The Underground Press
Source: Association of Alterna-tive Newsweeklies, http://www.aan.org.
The mid to late 1960s saw an explosion of alternative newspapers. Labeled the underground press at the time, these papers questioned mainstream political policies and conventional values, often voicing radical opinions. Generally running on shoestring budgets, they were also erratic in meeting publication schedules. Springing up on college campuses and in major cities, underground papers were inspired by the writings of socialists and intellectuals from the 1930s and 1940s and by a new wave of thinkers and artists. Particularly inspirational were poets and writers (such as Allen Ginsberg, Jack Kerouac, LeRoi Jones, and Eldridge Cleaver) and “protest” musicians (including Bob Dylan, Pete Seeger, and Joan Baez). In criticizing social institutions, alternative papers questioned the official reports distributed by public relations agents, government spokespeople, and the conventional press (see “Case Study: Alternative Journalism: Dorothy Day and I. F. Stone”).

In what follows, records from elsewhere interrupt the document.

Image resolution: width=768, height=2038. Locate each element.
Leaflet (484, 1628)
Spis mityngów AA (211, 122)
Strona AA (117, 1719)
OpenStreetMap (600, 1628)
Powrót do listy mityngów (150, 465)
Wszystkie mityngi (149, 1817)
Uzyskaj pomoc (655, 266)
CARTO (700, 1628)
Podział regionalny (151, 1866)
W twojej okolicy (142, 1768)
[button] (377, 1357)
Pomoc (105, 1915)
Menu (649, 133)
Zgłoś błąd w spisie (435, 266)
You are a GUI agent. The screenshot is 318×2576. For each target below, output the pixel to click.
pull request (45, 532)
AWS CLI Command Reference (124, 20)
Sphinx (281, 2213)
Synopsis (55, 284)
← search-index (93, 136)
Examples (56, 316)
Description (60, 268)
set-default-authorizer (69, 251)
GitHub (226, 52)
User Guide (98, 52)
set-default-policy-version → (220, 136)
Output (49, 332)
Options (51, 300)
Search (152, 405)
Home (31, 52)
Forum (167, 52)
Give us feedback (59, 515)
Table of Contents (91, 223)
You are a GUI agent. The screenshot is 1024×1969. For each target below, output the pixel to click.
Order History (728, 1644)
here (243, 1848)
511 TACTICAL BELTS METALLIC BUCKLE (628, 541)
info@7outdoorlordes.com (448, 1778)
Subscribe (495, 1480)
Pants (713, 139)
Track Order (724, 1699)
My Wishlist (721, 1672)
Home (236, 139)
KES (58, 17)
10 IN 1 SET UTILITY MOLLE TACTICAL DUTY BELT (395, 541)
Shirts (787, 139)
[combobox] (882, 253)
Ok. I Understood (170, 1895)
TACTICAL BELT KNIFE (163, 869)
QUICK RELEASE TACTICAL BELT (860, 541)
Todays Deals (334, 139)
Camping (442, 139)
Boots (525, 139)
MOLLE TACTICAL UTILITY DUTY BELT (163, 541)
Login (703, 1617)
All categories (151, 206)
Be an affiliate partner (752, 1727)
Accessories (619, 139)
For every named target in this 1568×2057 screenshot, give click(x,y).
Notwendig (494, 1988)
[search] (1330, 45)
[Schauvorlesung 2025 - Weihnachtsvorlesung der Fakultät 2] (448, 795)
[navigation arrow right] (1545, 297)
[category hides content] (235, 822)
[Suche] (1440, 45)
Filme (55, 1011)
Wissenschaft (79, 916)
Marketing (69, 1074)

During the 1960s, underground papers played a unique role in documenting social tension by including the voices of students, women, African Americans, Native Americans, gay men and lesbians, and others whose opinions were often excluded from the mainstream press. The first and largest underground paper, the Village Voice, was founded in Greenwich Village in 1955. It is still distributed free, surviving through advertising, and reported a circulation of 148,000 in 2013, though its staff has been cut heavily in recent years. Among campus underground papers, the Berkeley Barb was the most influential, developing amid the free-speech movement in the mid-1960s. Despite their irreverent tone, many underground papers turned a spotlight on racial and gender inequities and occasionally goaded mainstream journalism to examine social issues. Like the black press, though, many early underground papers folded after the 1960s. Given their radical outlook, it was difficult for them to appeal to advertisers. In addition, as with the black press, mainstream papers raided alternatives and expanded their own coverage of culture by hiring the underground’s best writers. Still, today more than 120 papers, reaching 25 million readers, are members of the Association of Alternative Newsweeklies (see Figure 8.1).